Moderne Poesie in der Schweiz
de Roger Perret

critiqué par JPGP, le 17 décembre 2022
( - 77 ans)


La note:  étoiles
Roger Perret et la poésie suisse
Roger Perret offre en édition bilingue une anthologie majeure de la poésie suisse. On s’étonne du peu d’intérêt qu’elle suscite. Mais ce silence répond sans doute à la question : « Qui lit de la poésie en 2014 ? ». Les chiens hurleurs ont mieux à faire qu’à écouter les échos du bruit mystérieux de l’univers. Qu’importe : les poètes réunis ici les font surgir à la lisière de diverses cultures. Ils deviennent les étranges poissons volants sur le lac Léman ou celui de Bâle. L’anthologie prouve que la poésie n’est pas le piteux rendez-vous des cœurs brisés. Elle a mieux à faire. Y vivent des « marchandises » du monde dont les auteurs se font dockers et grutiers. Ils retroussent leurs manches pour pêcher leurs pépites non seulement où dorment les sirènes mais dans les hardes et scories de la ville. A ce titre les lecteurs de l’anthologie découvriront un des plus grands poètes non seulement suisses mais de la francophonie et du temps.

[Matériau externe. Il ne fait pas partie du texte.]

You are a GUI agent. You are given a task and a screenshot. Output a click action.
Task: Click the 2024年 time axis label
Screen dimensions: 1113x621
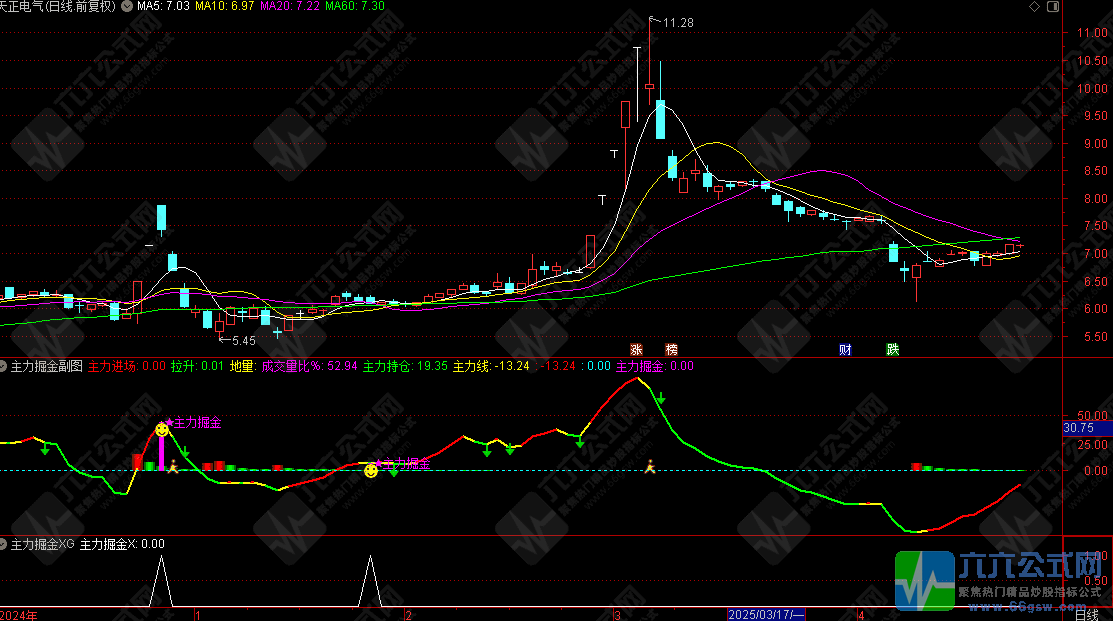19,613
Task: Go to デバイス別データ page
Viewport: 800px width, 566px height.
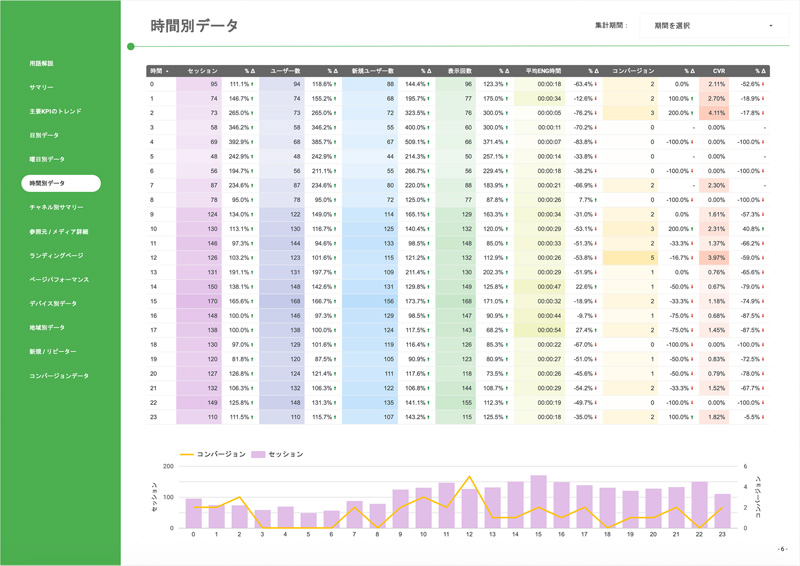Action: pyautogui.click(x=53, y=304)
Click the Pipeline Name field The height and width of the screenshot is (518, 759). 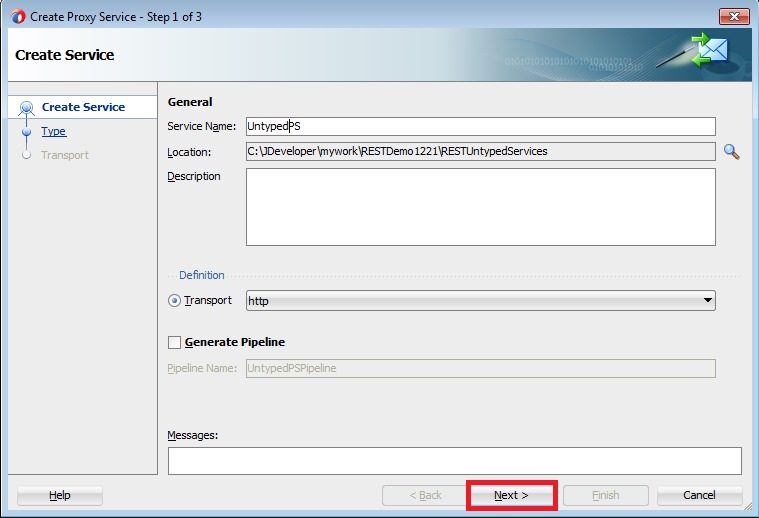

Voyageur de bien des rives, amateur de Lowry et de Pérec le Lausannois Marcel Miracle par son écriture et ses graphismes permet de comprendre l’univers à l’épreuve des pierres. Pas celles de lune mais des déserts comme des pays du Haut Rhône. Archéologue sublime, le poète tire de ces objets statiques sans signification apparente la condition galopante du monde. Pour le soulever il n’est plus besoin de vélins hydrauliques : la poésie suffit à celui qui sur le terrain écoute le monde crépiter. Elle « déjoue les apparences du fini non par la magie mais par l’observation » dans « l’attente du déferlement de cette vague qui surgit du lointain ici et maintenant pour affronter le mystère du regard ». Marcel Miracle devient le griot scientifique. Mais il ne joue pas les sages et chatouille au besoin les saules pleureurs sous leurs branches pour les tordre de rire. Puis une bougie à la main il développe des équations dans l’Y des cuisses des femmes les plus fortiches en mathématiques. Rameur de bateau ivre, mangeur des fruits du hasard le poète fait donc bonne garde, « en limier toujours fin » (Christian Bernard), face à ce qui se dérobe sous la terre comme sous les bas.